We took two classes at a community college before deciding that it was a total waste of time for us. I applied for the G.I. bill money that I was promised, and was rejected. They said I didn’t qualify because my contract was only for four years. They said I had one year to schedule a trial to contest their decision. I took this as a sign that college was not the right decision.
I followed Jeanne’s lead and went on The Master Cleanse by Stanley Burroughs. This really helped me develop a mostly raw, organic, vegan diet, with the exception of fish and eggs. I learned that it is our responsibility to take care of ourselves. I used to eat hardly anything but meat; I especially loved cheeseburgers. I started to realize how cruel the meat industry really is. My eyes were opening to the world around me. I started researching 2012 and Shamanism.
In Febuary of this year, I was shrooming at a hotel in Arizona when I received a sickening text message. My squadron had been activated, and they were calling us all up to work for nine months, and soon. Half of us would work in the states, and half would go overseas. It was a rude awakening for me — the war was not showing any signs of stopping, even though Obama had spoken of retreat. I was part of the war machine, one of the country’s puppets. What had I gotten myself into?
One thing the mushrooms have taught me is that karma is real. Everyone gets what he or she deserves. DMT taught me that there is life after death, and every little thing counts. How could I fight a war knowing that my efforts were contributing to the terror in the Middle East? And, that I would face consequences in this life and/or the next? March 5th was the day I was supposed to get on a plane and fly up to the base for duty. No doubt that’s when they would serve me my deployment papers. It was a pivotal and novel day in my life, and maybe for the rest of the world. According to Terrence McKenna’s Time Wave Zero software, it was the most novel day of 2010.

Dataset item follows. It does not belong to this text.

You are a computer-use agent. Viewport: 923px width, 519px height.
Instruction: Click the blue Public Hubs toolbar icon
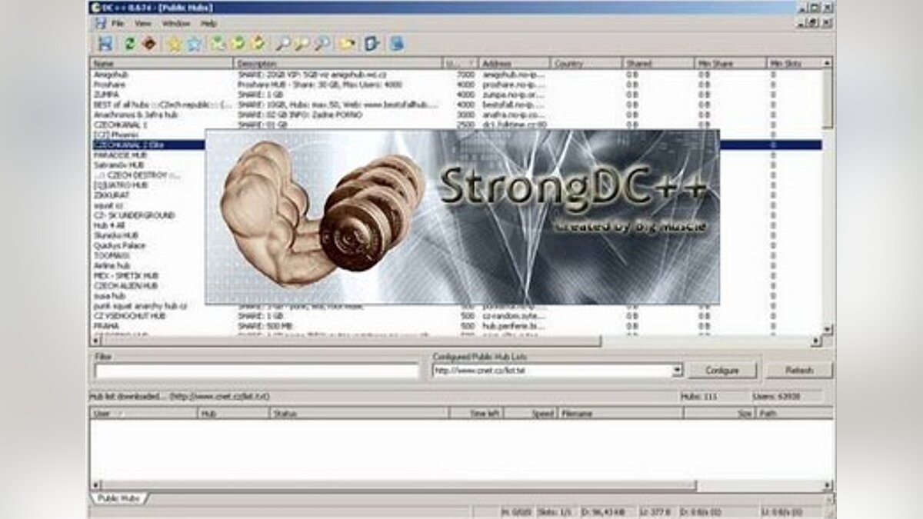pos(105,44)
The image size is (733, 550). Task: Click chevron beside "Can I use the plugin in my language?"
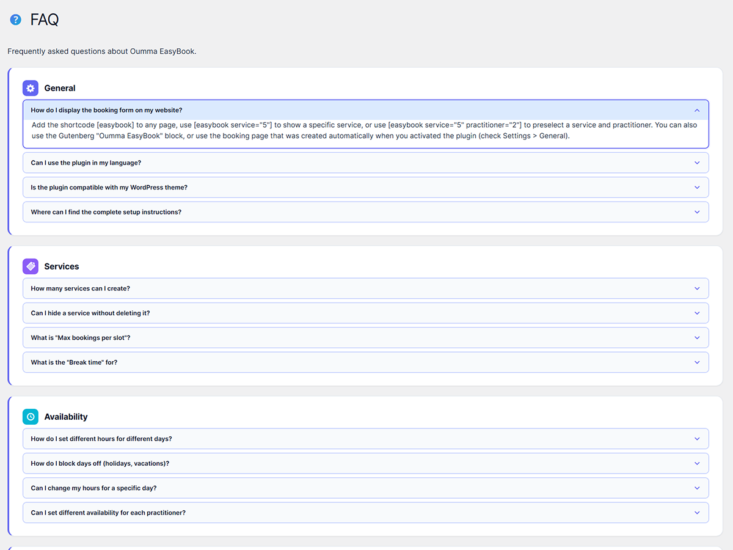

Not only did I decide to miss my flight and go AWOL, but instead I went to the premier of “Alice in Wonderland” and ate a 7-strip, over twice as much as my previously highest dose of acid. I’m not sure what exactly went on in that theater, but it gave me total confidence that I was doing the right thing.
I waited until July to turn myself in. I wanted to show them how serious I was about my decision. Just before I went up there, I wrote a letter to my commander explaining my feelings on the situation. I told him my views have changed and that I have learned to lead by example. I told him world peace doesn’t start with killing the bad guys, but with you and I putting our weapons down (whatever they may be — rifle or wrench).
I turned myself in to security forces on July 3rd in my tie-dyed T-shirt. I was arrested and sat in a holding cell where I meditated for 20 minutes before being released. The guards had called my commander, and he had told them to let me go.
I am now 19 years old, and my life is dedicated to enlightenment, healing, and object manipulation. Through the use of psychedelics I have been able to open my heart and my eyes to a much bigger picture. Somewhere, something incredible is waiting to be known, and it is our responsibility, as well as our greatest gift, to be able to pursue it. The substances I speak of, as well as a few others, have guided me towards truth, acceptance, and love. I want to sell vegan pizza and tie dye to the public. I want to spin fire in front of the crowds in order to show people something new, something radical, something they won’t forget. I want to inspire people into believing that anything is possible. This is my story of transformation. It is important for you to know that there are people out there who are standing up for what they believe in, and making an effort to contribute to the revolution that will lead us into the new age.